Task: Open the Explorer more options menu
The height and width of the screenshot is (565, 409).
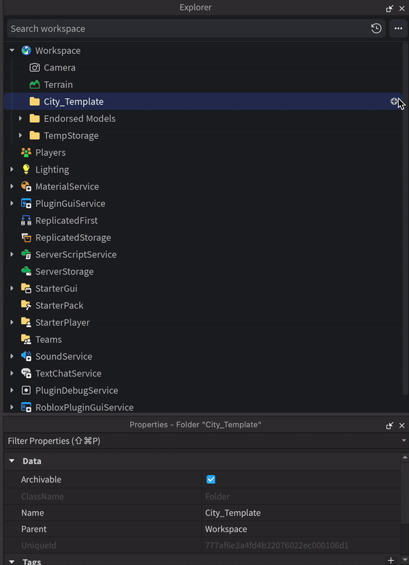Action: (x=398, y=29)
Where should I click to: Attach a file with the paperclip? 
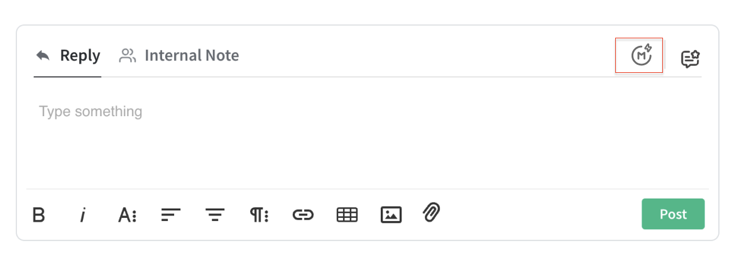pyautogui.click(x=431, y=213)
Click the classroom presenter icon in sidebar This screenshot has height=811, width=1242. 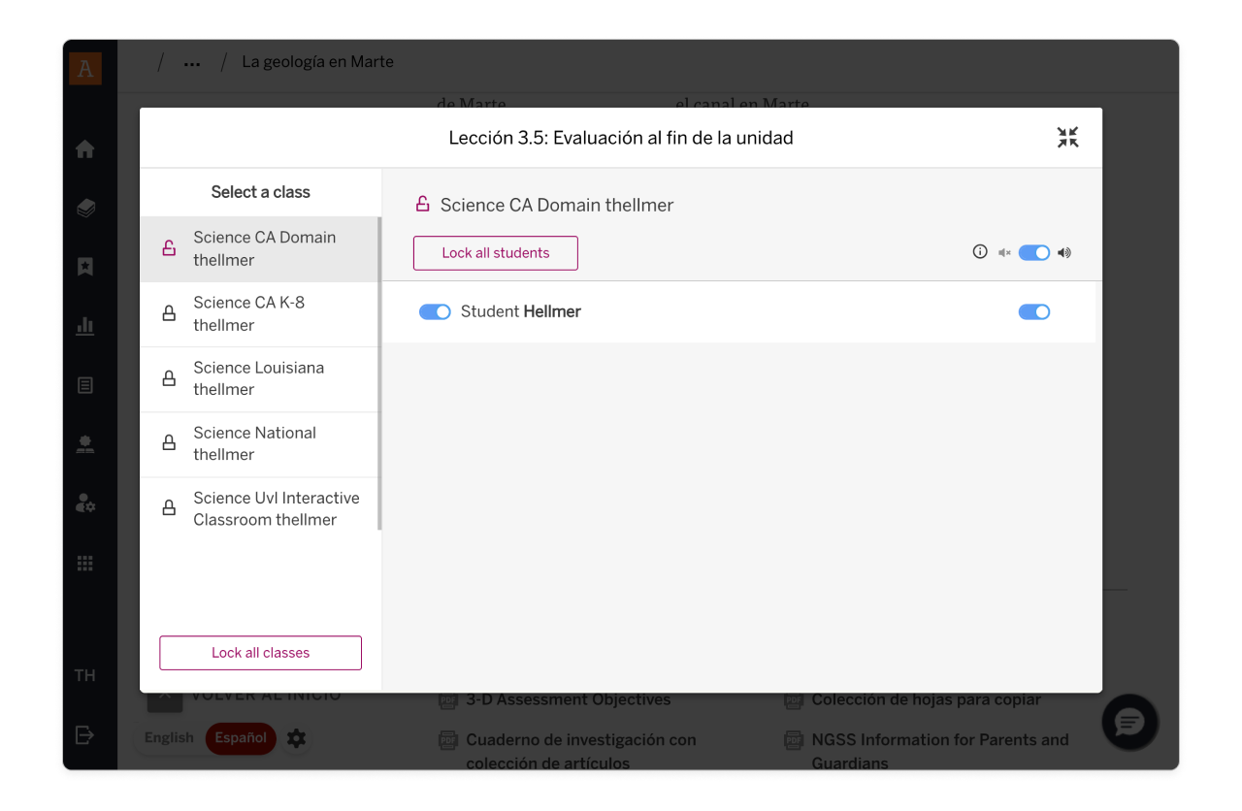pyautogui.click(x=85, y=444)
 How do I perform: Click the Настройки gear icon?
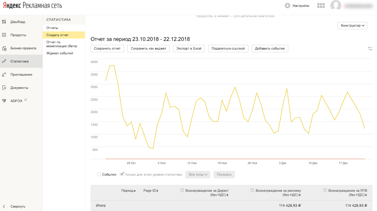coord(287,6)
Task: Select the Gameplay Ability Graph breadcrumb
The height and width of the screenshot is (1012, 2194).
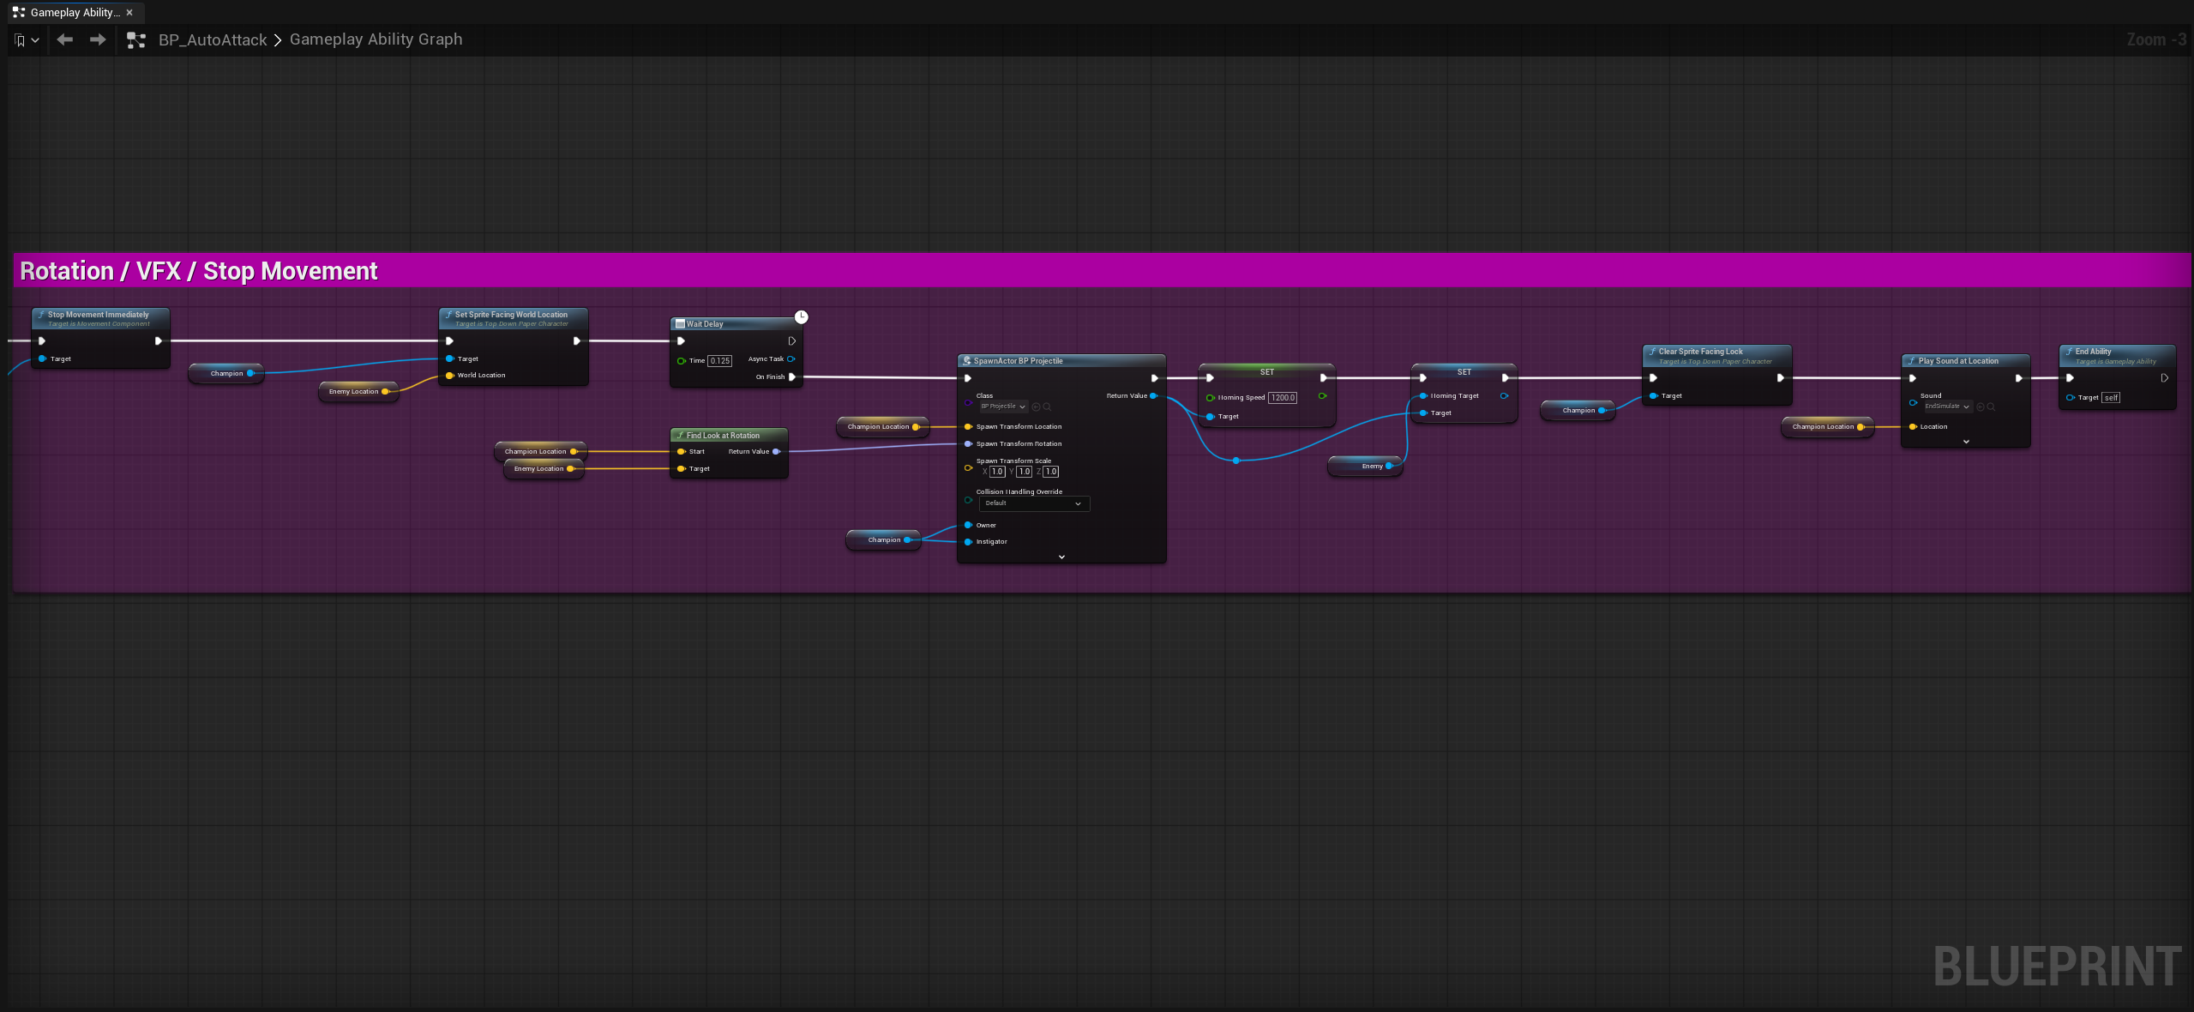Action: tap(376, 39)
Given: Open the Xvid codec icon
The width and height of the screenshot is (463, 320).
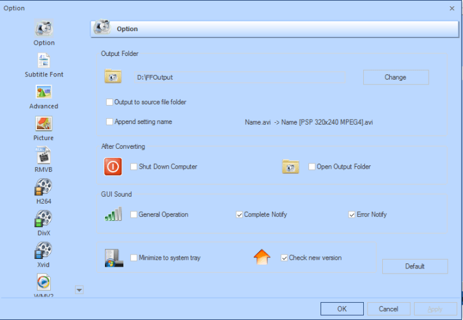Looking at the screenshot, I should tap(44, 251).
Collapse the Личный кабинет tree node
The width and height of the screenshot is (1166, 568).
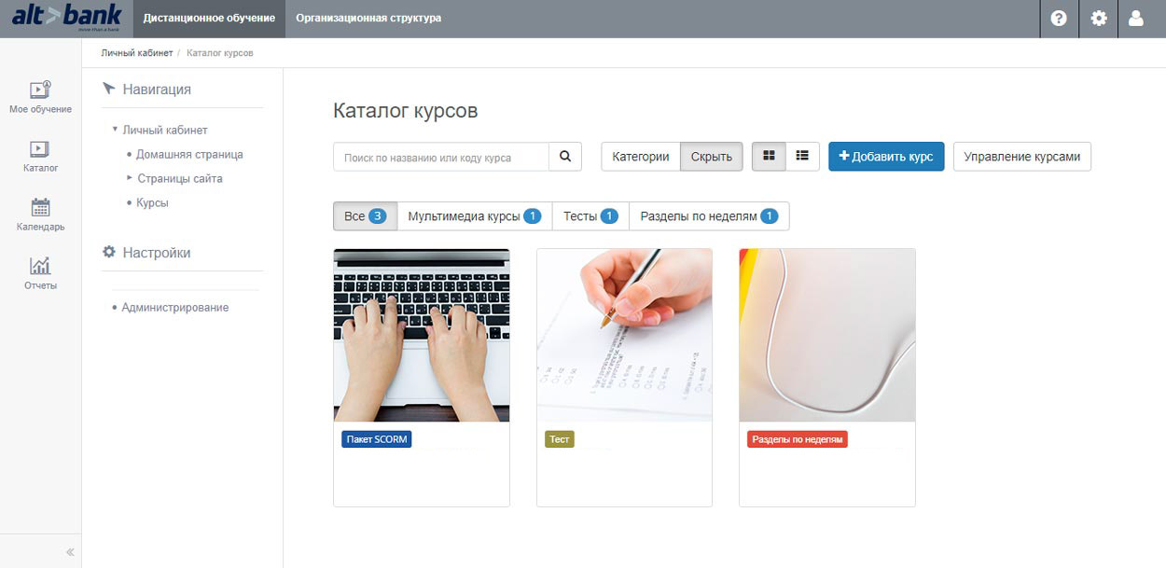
########
What lines of the listing contain the word "Task"? Copy them all.

Task: Open the Explorer more options menu
Task: Select the Gameplay Ability Graph breadcrumb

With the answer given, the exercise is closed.